Member of the National Assembly of Pakistan
- In office 13 August 2018 – 10 August 2023
- Constituency: NA-184 (Muzaffargarh-IV)

Special Assistant to the Prime Minister on Kashmir Affairs & Gilgit Baltistan

Personal details
- Party: PPP (2013-present)
- Other political affiliations: PML(N) (2008-2013) PML(Q) (2005)
- Parent: Nawabzada Nasrullah Khan (father);
- Relatives: Nawabzada Mansoor Ahmed Khan (brother)

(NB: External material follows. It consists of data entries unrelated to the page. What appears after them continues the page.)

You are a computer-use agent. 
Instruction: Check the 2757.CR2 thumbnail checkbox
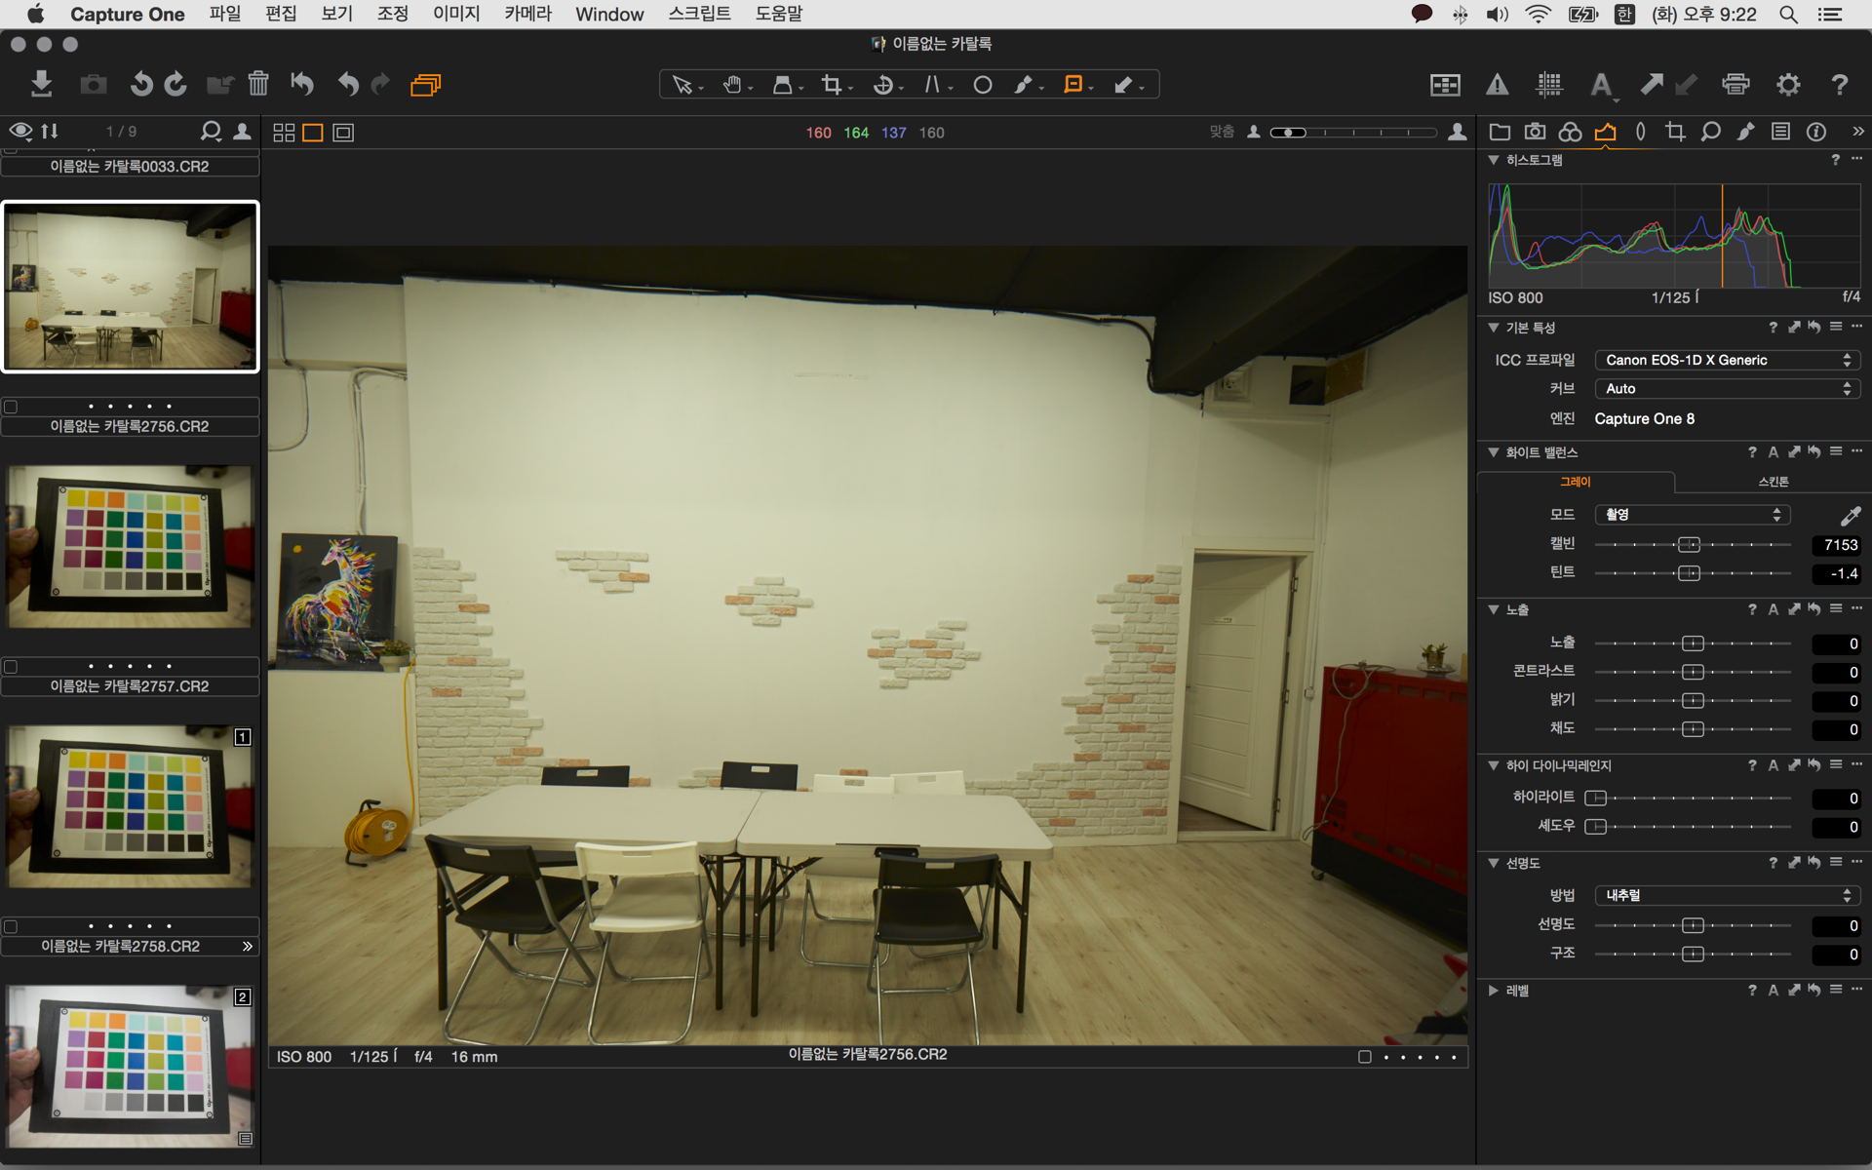click(11, 667)
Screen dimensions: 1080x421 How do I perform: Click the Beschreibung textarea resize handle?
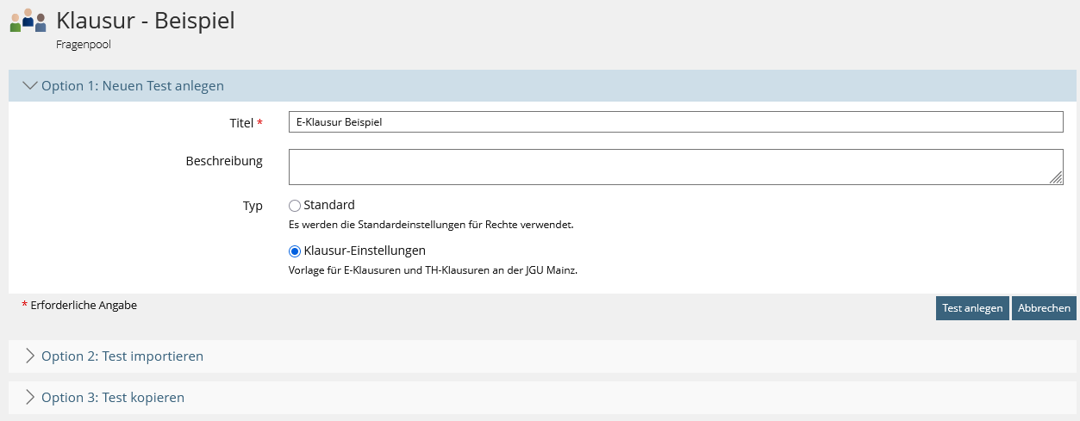[1057, 178]
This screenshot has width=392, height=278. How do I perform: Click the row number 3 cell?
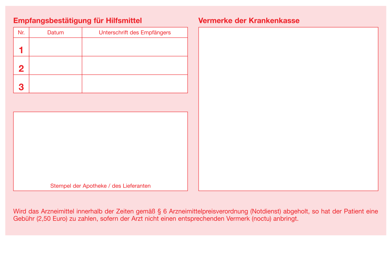[21, 84]
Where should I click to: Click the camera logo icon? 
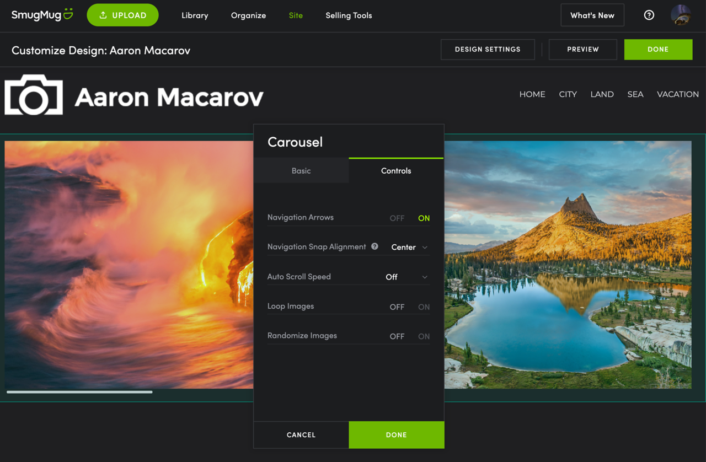[x=34, y=95]
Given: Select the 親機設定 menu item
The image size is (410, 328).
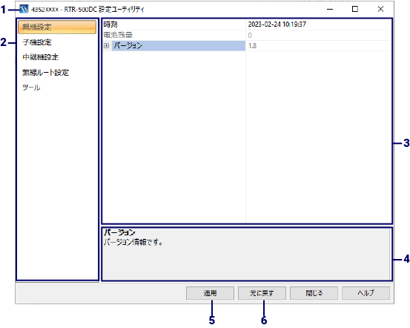Looking at the screenshot, I should pyautogui.click(x=57, y=27).
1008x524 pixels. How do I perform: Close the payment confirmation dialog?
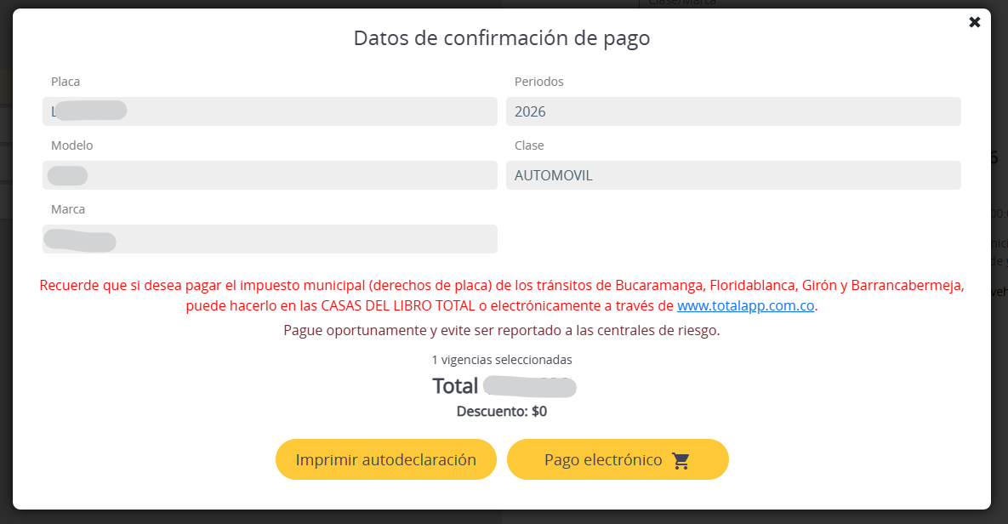point(975,22)
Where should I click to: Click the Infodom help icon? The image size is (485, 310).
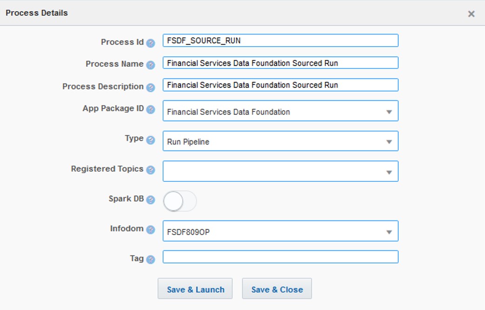[x=150, y=230]
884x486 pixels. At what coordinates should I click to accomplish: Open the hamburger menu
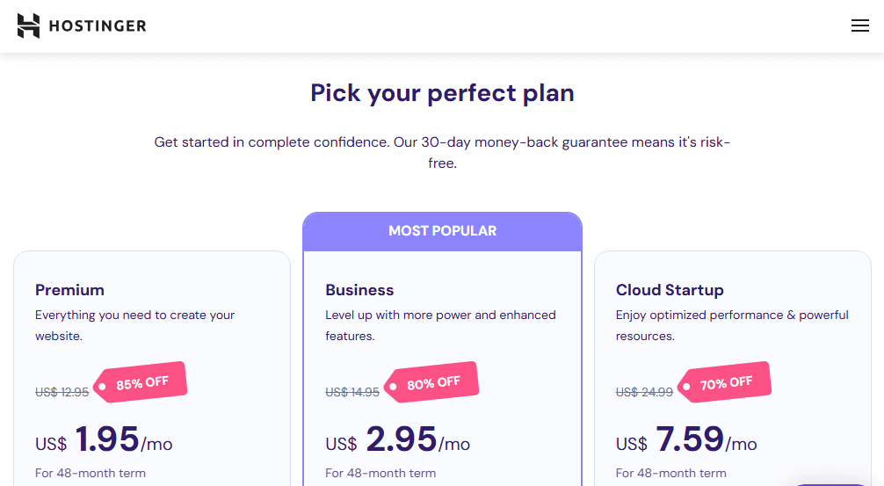(859, 25)
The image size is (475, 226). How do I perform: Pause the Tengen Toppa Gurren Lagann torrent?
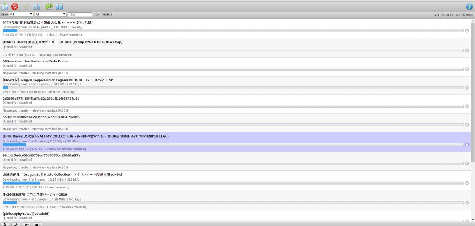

= Iftikhar Ahmed Khan Babar =

Pakistani politician

Nawabzada Iftikhar Ahmed Khan Babar is a Pakistani politician who is a member of the National Assembly of Pakistan from February 2024. He is the son of Nawabzada Nasrullah Khan. He has been appointed Special Assistant to PM Shahbaz Sharif. He is the chairman of parliament standing committee on aviation.

==Political career==
Iftikhar Khan first joined the PML-Q in 2005 and later PML-N after the 2008 elections. Before the 2013 elections, he joined the Pakistan Peoples Party (PPP).

Babar served as divisional president of the PPP for Dera Ghazi Khan.

He was elected to the National Assembly of Pakistan from Constituency NA-184 (Muzaffargarh-IV) as a candidate of the PPP in the 2018 Pakistani general election. He received 54,879 votes and defeated Malik Ahmad Karim Qaswar Langrial. He won 2024 Pakistani general elections and won from constituency NA176. He received 53801 and defeated Basit Sultan Bukhari.